El gol en propia puerta revitalizó al Athletic, que comenzó a dominar el juego y a generar ocasiones de peligro. Sin embargo, la defensa del equipo contrario se mostró sólida y logró contener los ataques bilbaínos hasta el descanso. La segunda parte del encuentro fue un auténtico toma y daca, con ambos equipos buscando desesperadamente el gol que les diera la victoria. El Athletic, impulsado por su afición, apretaba cada vez más, pero se topaba con la resistencia de un portero inspirado y una defensa bien organizada.
Cuando todo parecía indicar que el partido se resolvería en la prórroga, llegó el momento mágico. En el minuto 90+6, ya con el tiempo prácticamente cumplido, Iñaki Williams, el delantero estrella del Athletic, aprovechó un despiste de la defensa rival para marcar un gol de bella factura que desató la euforia en las gradas. El gol de Williams, que llegó en el último suspiro del encuentro, selló la victoria del Athletic y le permitió acceder a las semifinales de la Copa del Rey.
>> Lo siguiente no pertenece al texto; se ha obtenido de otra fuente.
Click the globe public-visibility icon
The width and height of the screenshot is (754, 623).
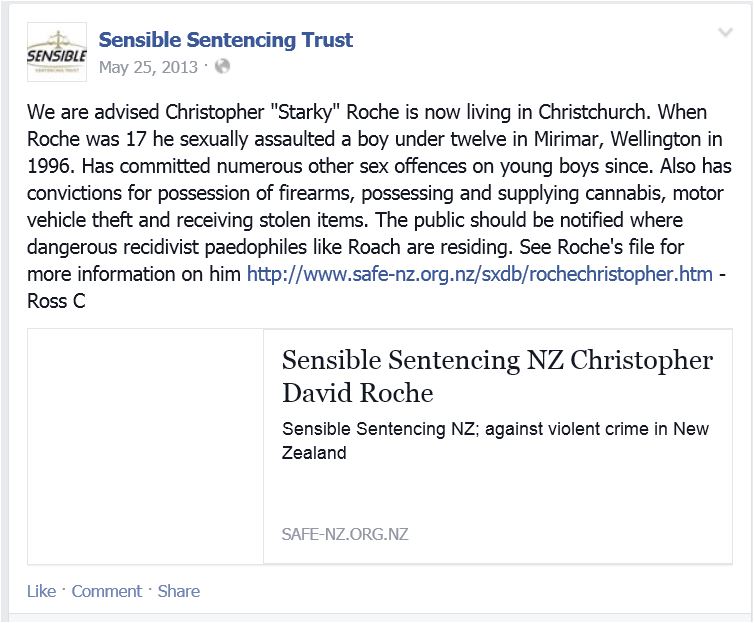[222, 68]
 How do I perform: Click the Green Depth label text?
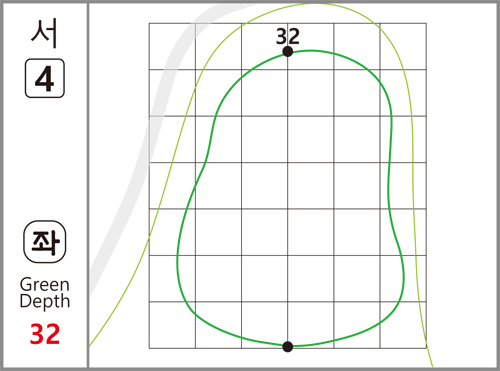pos(45,293)
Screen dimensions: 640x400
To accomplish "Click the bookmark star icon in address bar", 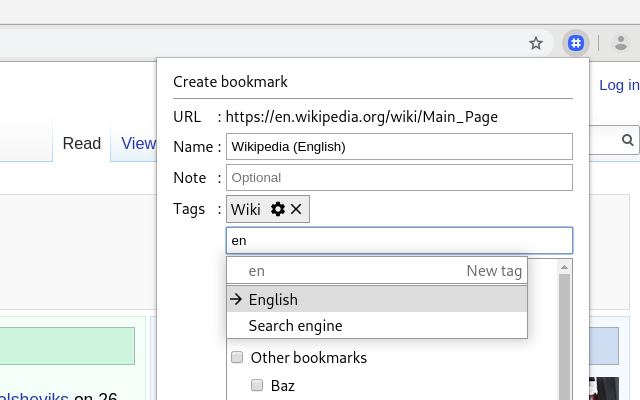I will pos(536,43).
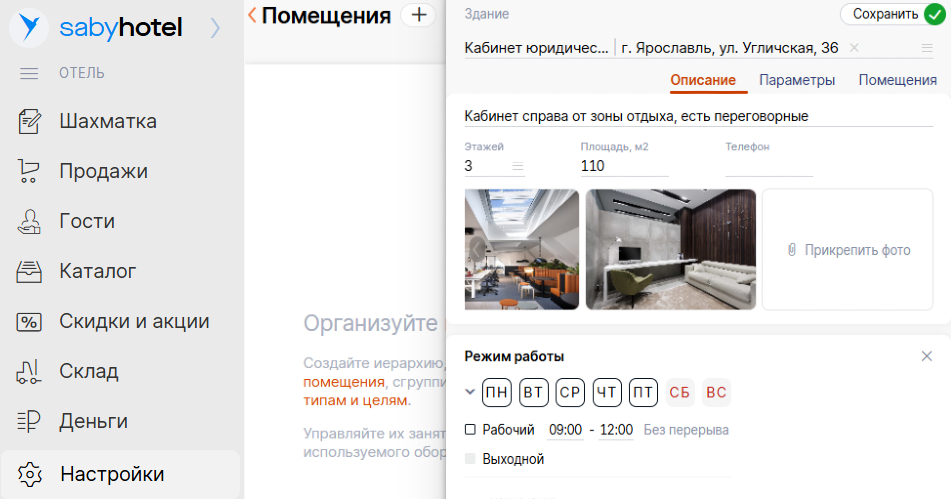Image resolution: width=951 pixels, height=499 pixels.
Task: Open the Склад warehouse section
Action: pos(89,372)
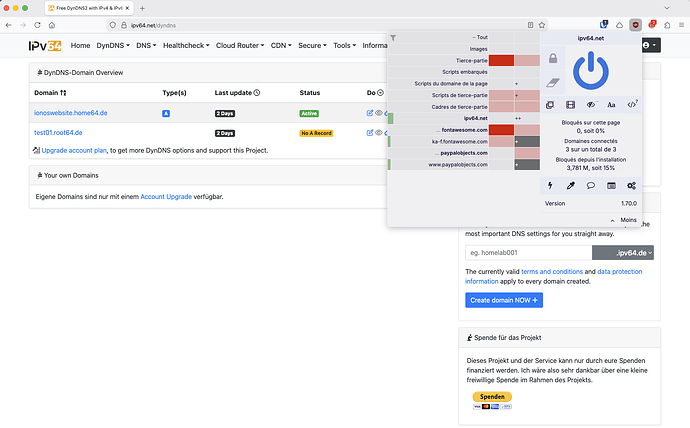Click the padlock icon in uBlock popup
Viewport: 690px width, 428px height.
point(553,60)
Por su parte, la Real Sociedad también tuvo que trabajar duro para superar al Alavés y lograr su clasificación para las semifinales. El partido, disputado en el Reale Arena de San Sebastián, fue un auténtico espectáculo de goles, con un total de cinco tantos anotados. La Real Sociedad comenzó el encuentro con buen pie, y Mikel Oyarzabal abrió el marcador en el minuto 15 con un gol de cabeza que encendió la afición local. Sin embargo, el Alavés no se amilanó y respondió rápidamente, con un gol de Abderrahman Rebbach en el minuto 8 que igualó el marcador.
El partido se mantuvo igualado durante gran parte de la primera parte, con ambos equipos buscando el gol que les diera la ventaja. En el minuto 29, el Alavés se adelantó en el marcador gracias a un gol de penalti transformado por Antonio "Toni" Martínez. La Real Sociedad, herida en su orgullo, reaccionó con coraje y comenzó a presionar en busca del empate. Su esfuerzo fue recompensado en el minuto 76, cuando Gonçalo Guedes, con un disparo cruzado imparable, logró igualar el marcador.
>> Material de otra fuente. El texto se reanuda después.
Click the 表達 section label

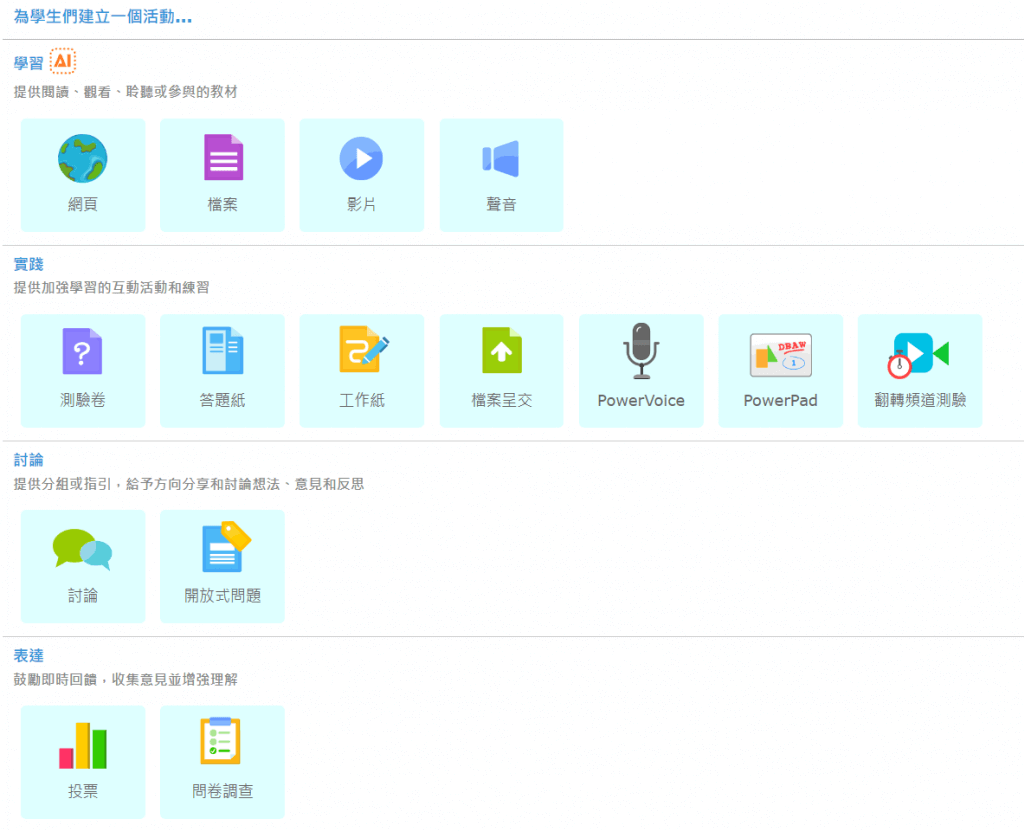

El empate revitalizó a la Real Sociedad, que se lanzó al ataque en busca de la victoria. En el minuto 80, Orri Oskarsson, que había entrado en el campo poco antes, marcó un golazo de volea que puso a la Real Sociedad por delante en el marcador. El Alavés, desesperado por evitar la derrota, se volcó sobre la portería de la Real Sociedad, pero la defensa local se mostró sólida y logró contener los ataques visitantes. Finalmente, el partido terminó con un marcador de 3-2 a favor de la Real Sociedad, que selló su clasificación para las semifinales de la Copa del Rey.
Ambos equipos vascos, Athletic Club y Real Sociedad, han demostrado su valía en esta edición de la Copa del Rey y se han ganado el derecho a estar entre los cuatro mejores. Las semifinales prometen ser emocionantes y disputadas, con la posibilidad de un derbi vasco en la final del torneo. Los aficionados al fútbol ya esperan con ansias estos encuentros, que sin duda serán un espectáculo inolvidable. La Copa del Rey sigue ofreciendo sorpresas y emociones, y la presencia de dos equipos vascos en las semifinales es una muestra del buen momento que vive el fútbol en esta región de España. La competición continúa su curso, y los equipos que han logrado llegar a esta instancia están decididos a luchar hasta el final por levantar el trofeo.